Hidden Risks Need More Attention
Law enforcement officers are normally aware that police work is a high-risk occupation that often involves physical contact in order to subdue violent suspects or prisoners. Now another, perhaps more subtle, risk to officers’ safety has been brought to attention. In addition to their potential for violence, a suspect or prisoner may well carry an unknown infection.
Once a subject is subdued, the danger is still not over. The infectious material may well contaminate booking stations, holding cells or the final point of incarceration. Police stations, jails and prisons may be contaminated by a host of unseen microbes on surfaces and spread throughout the facility by HVAC systems.
The situation is serious enough that the Federal Bureau of Prisons has published a 38-page manual of clinical practice guidelines dealing with only one of the many contaminants found in police stations, jails and other facilities.
Recognizing the severity of this hidden risk to officers, the LAPD recently issued an “officer safety bulletin” warning officers of the danger. The bulletin cited a detective who became infected and suspects it came from her station, which processes a large number of unsanitary suspects. The infection did enough bone damage that she is on strong intravenous antibiotics, will have the bones in her ankle fused and will be unable to walk without assistance.
Typical of the situation and underscoring the Federal Bureau of Prisons’ concern is a situation in a county jail in a southern state. Corrections officers have reported numerous cases of officers contracting an especially viral series of staph infections. Two officers inadvertently carried these infections home to family members, including a young child. Over a four-year period an estimated 200 prisoners and 15 officers were infected with methicillin-resistant Staphylococcus aureus, better known as MRSA.
Unfortunately, county and jail officials constantly denied that there was a problem despite a number of cases having been diagnosed and documented. Union officials, both local and at their headquarters, called on county officials to address the problem and protect the officers. When local officials shrugged off the problem, the union turned to the appropriate state agencies to step in. The state’s Department of Health and Environmental Control (DHEC) and the Department of Labor, Licensing and Regulation (OSHA division) both inspected the jail and interviewed jail medical staff. Both agencies confirmed that there was a staph problem and provided guidelines on dealing with it. However, they have not yet addressed the problem of MRSA remaining in the building itself.
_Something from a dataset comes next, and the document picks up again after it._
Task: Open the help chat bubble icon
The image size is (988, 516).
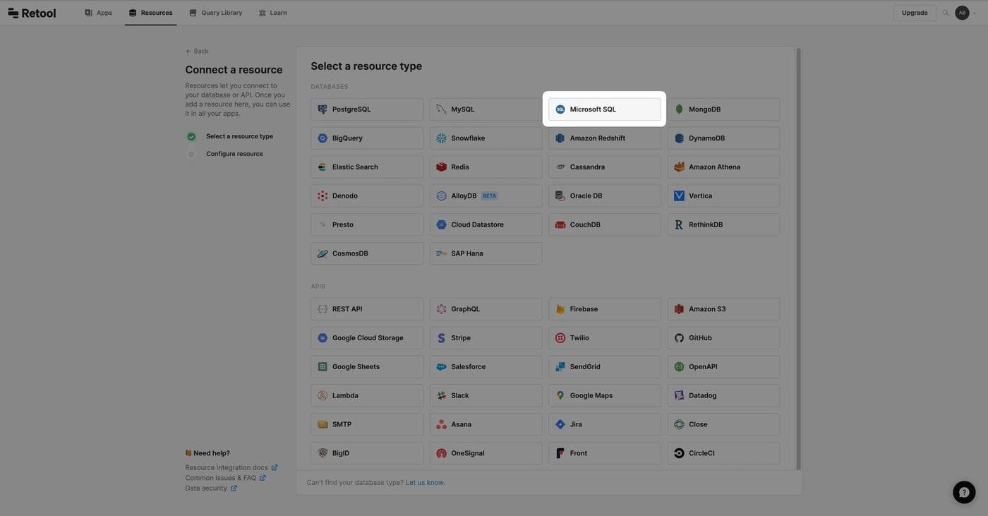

The experience isn’t unique, in fact it is repeated throughout the country and goes well beyond the concerns surrounding MRSA. Many police stations, sheriffs’ offices, jails and troopers’ barracks are located in older buildings, all vulnerable to contamination.
These old buildings often suffer from inadequate ventilation, leaky roofs and basements, as well as other structural defects that make them an ideal breeding ground for a variety of molds and fungi. Among the 100,000 species of mold and fungi, some may only make a person sick while others, which contain mycotoxins like MRSA that can kill.
Even modern construction doesn’t protect buildings from contamination by mold, bacteria and fungi. Most modern buildings have sealed windows and ventilation systems that mix outside air with recycled air. Any pollutants introduced by suspects or prisoners to systems that recycle air are essentially trapped inside where they can grow and spread.
In response, Environmental Air Science Corporation and Advanced Scientific Laboratories have teamed up to produce a DVD based training program for emergency response personnel to enable them to test their own facilities for contamination. EAS was formed by Harry Meyers, a PhD in engineering with 20 years of experience detecting contamination and directing remedial actions for them. Meyers described the problem, “Working in a contaminated building can be compared to walking on an ink pad; you will carry the mold, bacteria and fungus contamination with you everywhere you go including home to your family.”
Meyers added, “There is no one who is bulletproof from contamination. If your children are suffering from recurring sore throats, ear infections or allergy symptoms, it may be due to contamination carried home.” He also explained that because the immune systems of children are not fully developed and that elderly persons’ immune systems are declining, both are more susceptible to infections brought home from work.
Advanced Scientific Laboratories is a federally certified laboratory that has worked with EAS on numerous projects throughout the country. Their standard protocol is to provide an accurate analysis while maintaining a full chain of custody. Emergency response personnel trained under their system take samples throughout a building. Samples are transferred directly to where they are tested and analyzed. Once the report is completed, a detailed scientific analysis is also translated into laymen’s terms to ensure that all parties involved in the analysis, and where necessary, the report’s recipients are not misled or confused by technical terms.